BEGIN Data

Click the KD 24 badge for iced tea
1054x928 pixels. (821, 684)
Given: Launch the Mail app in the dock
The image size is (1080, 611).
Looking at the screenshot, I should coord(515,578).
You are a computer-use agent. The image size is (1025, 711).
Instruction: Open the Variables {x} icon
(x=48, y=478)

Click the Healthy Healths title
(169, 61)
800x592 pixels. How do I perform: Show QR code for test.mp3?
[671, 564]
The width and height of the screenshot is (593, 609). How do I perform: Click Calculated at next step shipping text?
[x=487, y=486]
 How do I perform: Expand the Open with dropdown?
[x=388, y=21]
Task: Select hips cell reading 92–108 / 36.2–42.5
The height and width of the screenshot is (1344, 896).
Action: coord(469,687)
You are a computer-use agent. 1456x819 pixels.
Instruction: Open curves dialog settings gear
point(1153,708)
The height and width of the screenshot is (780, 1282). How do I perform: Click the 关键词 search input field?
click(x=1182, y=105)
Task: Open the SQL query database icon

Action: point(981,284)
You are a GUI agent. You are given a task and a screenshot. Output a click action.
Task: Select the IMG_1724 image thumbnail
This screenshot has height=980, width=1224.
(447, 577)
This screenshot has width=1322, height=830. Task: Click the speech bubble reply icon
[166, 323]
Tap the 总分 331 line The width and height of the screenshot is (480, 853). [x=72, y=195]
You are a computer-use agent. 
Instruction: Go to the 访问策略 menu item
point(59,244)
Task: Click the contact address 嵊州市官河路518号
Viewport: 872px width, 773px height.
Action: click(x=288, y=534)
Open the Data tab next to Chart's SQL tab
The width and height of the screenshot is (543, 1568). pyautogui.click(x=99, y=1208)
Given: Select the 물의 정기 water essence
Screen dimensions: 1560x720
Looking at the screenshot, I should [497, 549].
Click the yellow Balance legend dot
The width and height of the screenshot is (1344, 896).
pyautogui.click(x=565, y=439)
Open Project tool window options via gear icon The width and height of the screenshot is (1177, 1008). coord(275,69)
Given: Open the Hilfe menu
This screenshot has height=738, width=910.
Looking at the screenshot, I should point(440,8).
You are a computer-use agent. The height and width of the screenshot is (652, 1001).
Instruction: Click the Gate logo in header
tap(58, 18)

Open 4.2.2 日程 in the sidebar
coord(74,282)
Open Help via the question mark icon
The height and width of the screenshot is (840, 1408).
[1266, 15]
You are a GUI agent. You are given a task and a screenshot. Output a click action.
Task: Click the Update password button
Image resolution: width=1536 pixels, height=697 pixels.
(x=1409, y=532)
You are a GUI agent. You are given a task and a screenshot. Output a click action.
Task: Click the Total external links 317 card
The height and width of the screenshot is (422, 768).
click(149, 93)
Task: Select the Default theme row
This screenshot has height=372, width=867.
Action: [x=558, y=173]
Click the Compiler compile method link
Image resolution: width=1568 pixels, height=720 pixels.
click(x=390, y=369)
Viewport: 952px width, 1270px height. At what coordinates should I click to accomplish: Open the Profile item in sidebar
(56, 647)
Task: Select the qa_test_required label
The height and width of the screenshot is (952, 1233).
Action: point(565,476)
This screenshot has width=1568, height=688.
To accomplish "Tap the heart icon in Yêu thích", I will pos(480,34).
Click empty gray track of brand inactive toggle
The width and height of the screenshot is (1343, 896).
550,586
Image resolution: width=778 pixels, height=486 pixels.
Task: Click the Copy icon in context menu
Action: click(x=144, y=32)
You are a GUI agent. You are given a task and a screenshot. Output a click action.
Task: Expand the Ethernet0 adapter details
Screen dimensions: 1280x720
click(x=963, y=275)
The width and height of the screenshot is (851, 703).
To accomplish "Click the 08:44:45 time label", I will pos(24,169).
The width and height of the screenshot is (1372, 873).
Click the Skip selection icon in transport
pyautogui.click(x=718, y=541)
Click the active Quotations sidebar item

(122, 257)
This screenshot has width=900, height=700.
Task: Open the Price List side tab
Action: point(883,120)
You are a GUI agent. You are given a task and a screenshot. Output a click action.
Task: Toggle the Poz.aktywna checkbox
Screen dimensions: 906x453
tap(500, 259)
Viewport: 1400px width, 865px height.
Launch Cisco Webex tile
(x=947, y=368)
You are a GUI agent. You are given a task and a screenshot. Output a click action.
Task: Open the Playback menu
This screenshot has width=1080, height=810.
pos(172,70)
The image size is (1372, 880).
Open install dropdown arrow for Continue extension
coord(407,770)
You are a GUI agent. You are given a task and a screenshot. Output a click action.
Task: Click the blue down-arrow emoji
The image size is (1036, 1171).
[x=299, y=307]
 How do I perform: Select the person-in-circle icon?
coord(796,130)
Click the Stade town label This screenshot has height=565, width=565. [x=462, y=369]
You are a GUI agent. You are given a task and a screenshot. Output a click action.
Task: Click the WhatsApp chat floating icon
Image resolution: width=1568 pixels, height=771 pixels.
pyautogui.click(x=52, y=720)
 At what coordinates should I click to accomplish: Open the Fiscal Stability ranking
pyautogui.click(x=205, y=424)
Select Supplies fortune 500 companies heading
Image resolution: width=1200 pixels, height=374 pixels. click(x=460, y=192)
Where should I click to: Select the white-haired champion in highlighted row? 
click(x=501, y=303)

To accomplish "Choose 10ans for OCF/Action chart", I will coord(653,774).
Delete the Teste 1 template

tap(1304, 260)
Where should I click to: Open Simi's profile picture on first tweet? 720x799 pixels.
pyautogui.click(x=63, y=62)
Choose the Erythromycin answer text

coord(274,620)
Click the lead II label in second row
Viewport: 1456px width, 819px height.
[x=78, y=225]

END Data

▸ Assignment
The answer must hold only the lines from the first line of the data through the line bearing "Tap the 总分 331", returned exactly.

▸ Response box
Click the KD 24 badge for iced tea
1054x928 pixels. (821, 684)
Given: Launch the Mail app in the dock
The image size is (1080, 611).
Looking at the screenshot, I should coord(515,578).
You are a computer-use agent. The image size is (1025, 711).
Instruction: Open the Variables {x} icon
(x=48, y=478)

Click the Healthy Healths title
(169, 61)
800x592 pixels. How do I perform: Show QR code for test.mp3?
[671, 564]
The width and height of the screenshot is (593, 609). How do I perform: Click Calculated at next step shipping text?
[x=487, y=486]
 How do I perform: Expand the Open with dropdown?
[x=388, y=21]
Task: Select hips cell reading 92–108 / 36.2–42.5
The height and width of the screenshot is (1344, 896).
Action: coord(469,687)
You are a computer-use agent. 1456x819 pixels.
Instruction: Open curves dialog settings gear
point(1153,708)
The height and width of the screenshot is (780, 1282). How do I perform: Click the 关键词 search input field?
click(x=1182, y=105)
Task: Open the SQL query database icon

Action: point(981,284)
You are a GUI agent. You are given a task and a screenshot. Output a click action.
Task: Select the IMG_1724 image thumbnail
This screenshot has height=980, width=1224.
(447, 577)
This screenshot has width=1322, height=830. Task: Click the speech bubble reply icon
[166, 323]
Tap the 总分 331 line The width and height of the screenshot is (480, 853). [x=72, y=195]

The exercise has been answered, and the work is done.